Film is of course the art form of Industrial Civilization and its mass culture, whether as a simple historical fact, a manifestation of technical possibility, or in the various ideologies it is adept at expressing.
But it is also the art form of the Anthropocene. I am overstating the case somewhat, but not entirely, when I note that the prevailing message of film is the power of belief and trust. This is most visible in the nearly inevitable Hollywood Plot whereby evil, prejudice, self-doubt, or malevolent aliens are overcome, at the plot’s climax, by a leap of belief or trust that transcends the odds. This is true whether we are talking about Westerns, “Star Wars,” “Rocky,” “Pocahontas,” “Toy Story”—or “A Wrinkle in Time,” which I saw earlier today (don’t ask). Never mind the odds or probable limits. Believe. Trust. Take my hand. Look me in the eyes. Close your eyes. Jump. What film doesn’t contain this moment? The force is always with the film’s hero if only he or she will surrender fussy sensibility and give in to it.
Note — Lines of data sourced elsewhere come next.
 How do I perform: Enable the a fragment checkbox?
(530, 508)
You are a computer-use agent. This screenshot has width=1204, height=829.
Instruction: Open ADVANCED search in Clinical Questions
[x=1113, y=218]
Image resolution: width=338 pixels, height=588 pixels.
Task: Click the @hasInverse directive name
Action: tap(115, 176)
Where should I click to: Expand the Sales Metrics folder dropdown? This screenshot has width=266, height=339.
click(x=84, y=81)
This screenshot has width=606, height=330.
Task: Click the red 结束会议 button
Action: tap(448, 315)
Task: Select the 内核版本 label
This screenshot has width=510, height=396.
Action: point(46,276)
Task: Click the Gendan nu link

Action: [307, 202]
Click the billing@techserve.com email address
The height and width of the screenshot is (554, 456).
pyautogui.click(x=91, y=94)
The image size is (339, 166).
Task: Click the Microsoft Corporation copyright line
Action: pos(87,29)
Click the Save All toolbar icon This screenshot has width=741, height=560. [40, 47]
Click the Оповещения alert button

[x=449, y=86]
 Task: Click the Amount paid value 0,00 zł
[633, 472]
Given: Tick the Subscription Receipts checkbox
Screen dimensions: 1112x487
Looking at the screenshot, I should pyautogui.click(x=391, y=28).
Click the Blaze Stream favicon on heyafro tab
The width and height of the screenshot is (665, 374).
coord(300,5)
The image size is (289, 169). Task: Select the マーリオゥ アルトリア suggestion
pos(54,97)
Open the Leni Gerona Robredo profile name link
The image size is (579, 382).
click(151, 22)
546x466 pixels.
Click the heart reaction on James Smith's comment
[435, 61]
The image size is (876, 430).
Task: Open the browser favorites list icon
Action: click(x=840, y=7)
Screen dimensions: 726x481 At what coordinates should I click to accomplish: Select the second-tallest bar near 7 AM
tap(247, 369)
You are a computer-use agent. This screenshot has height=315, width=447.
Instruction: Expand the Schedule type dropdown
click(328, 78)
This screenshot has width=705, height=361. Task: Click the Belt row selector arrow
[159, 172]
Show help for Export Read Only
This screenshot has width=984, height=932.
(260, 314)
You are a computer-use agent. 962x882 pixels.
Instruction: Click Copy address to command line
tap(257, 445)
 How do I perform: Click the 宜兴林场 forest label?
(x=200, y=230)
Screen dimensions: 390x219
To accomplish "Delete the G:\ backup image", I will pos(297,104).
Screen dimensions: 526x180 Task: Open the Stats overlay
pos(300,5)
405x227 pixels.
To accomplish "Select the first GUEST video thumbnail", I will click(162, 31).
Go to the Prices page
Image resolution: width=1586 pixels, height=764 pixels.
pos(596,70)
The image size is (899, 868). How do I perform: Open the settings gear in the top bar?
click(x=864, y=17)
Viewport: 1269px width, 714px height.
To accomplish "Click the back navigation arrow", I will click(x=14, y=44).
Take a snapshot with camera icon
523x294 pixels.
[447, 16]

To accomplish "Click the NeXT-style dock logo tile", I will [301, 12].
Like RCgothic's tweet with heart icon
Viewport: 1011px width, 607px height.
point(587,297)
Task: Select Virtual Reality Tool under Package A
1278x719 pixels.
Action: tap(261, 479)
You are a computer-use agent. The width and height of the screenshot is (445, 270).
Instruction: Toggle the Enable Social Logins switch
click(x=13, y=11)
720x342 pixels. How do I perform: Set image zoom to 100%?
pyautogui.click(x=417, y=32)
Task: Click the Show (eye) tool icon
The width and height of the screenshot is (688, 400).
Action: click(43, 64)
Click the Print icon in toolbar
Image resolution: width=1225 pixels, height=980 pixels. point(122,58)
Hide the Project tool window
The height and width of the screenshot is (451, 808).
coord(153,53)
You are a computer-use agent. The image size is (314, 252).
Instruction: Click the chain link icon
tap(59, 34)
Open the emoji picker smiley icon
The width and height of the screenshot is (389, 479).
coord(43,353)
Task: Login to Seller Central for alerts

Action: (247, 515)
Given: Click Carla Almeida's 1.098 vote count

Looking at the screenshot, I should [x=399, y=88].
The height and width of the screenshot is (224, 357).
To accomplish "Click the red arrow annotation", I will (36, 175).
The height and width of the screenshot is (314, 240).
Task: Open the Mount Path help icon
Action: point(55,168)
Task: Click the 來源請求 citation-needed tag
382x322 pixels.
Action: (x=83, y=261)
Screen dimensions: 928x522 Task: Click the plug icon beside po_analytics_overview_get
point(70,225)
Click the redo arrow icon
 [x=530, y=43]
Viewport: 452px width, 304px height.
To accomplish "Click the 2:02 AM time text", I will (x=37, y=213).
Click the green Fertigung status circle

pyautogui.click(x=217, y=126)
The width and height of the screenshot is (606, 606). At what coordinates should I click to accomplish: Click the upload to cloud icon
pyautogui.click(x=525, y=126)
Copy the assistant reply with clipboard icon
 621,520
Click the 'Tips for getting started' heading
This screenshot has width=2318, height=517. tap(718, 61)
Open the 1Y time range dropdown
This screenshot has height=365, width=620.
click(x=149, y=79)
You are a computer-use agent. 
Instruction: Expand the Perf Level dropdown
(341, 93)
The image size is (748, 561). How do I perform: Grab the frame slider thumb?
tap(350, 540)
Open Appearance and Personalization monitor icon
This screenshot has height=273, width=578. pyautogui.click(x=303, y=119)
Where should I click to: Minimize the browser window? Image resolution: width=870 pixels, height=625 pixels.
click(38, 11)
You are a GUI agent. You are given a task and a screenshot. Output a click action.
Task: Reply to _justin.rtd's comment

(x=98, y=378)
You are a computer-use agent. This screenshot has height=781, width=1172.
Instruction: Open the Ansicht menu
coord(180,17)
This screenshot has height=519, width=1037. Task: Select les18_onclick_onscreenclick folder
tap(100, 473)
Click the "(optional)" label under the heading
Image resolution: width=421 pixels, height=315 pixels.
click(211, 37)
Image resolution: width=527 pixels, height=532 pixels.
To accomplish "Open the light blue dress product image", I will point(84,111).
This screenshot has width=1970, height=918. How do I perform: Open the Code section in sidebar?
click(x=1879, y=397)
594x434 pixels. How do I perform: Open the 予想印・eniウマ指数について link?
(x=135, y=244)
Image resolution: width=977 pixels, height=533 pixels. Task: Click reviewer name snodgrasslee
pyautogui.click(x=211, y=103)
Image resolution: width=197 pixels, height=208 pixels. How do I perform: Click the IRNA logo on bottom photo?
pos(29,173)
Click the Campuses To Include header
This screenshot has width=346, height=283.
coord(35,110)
It is easy enough to make a connection between the narrative of belief in yourself against the odds in the context of competitive capitalism, especially as it increasingly becomes a game of roulette in the financialized casino capitalism of today. But the story of self-overcoming through belief in oneself is more broadly suited to the Liberal life-plan of self-creation. You can be whoever you want—as long as you dream big: that’s the narrative line of almost every “age appropriate” (a phrase I use in both of its senses) movie or TV show produced for my children. The meta-myth of Liberalism is that there are no limits, that ideas and ideals can create reality, that any obstacle can be overcome by human ingeniousness–if, that is, we don’t lose faith and fall victim to the sensible or moderate law of averages that are so often represented by the foil if not the antagonist.
Needless to say, we live in an age in which we must learn to respect limits, give prudence its due and pay attention to dull facts and to a science that is decreasingly the source of wonders and increasingly the font of warnings. What art form might guide us here I don’t know. But I don’t think it will be film. Film is not merely the messenger of Liberalism and its myths, it is tailor made for the epic suspension of disbelief. Especially in the age of special-effects, but only in an exaggerated fashion of its main trends, the moving image, the sweeping music, the nearly limitless ability to dazzle puts up on the screen the message I’ve been discussing: that anything is possible—because in film it is. Given the elaborate technology of these images, it makes its case with ease. Anything is possible. There are no limits. And so we walk blinkingly into the light of the afternoon.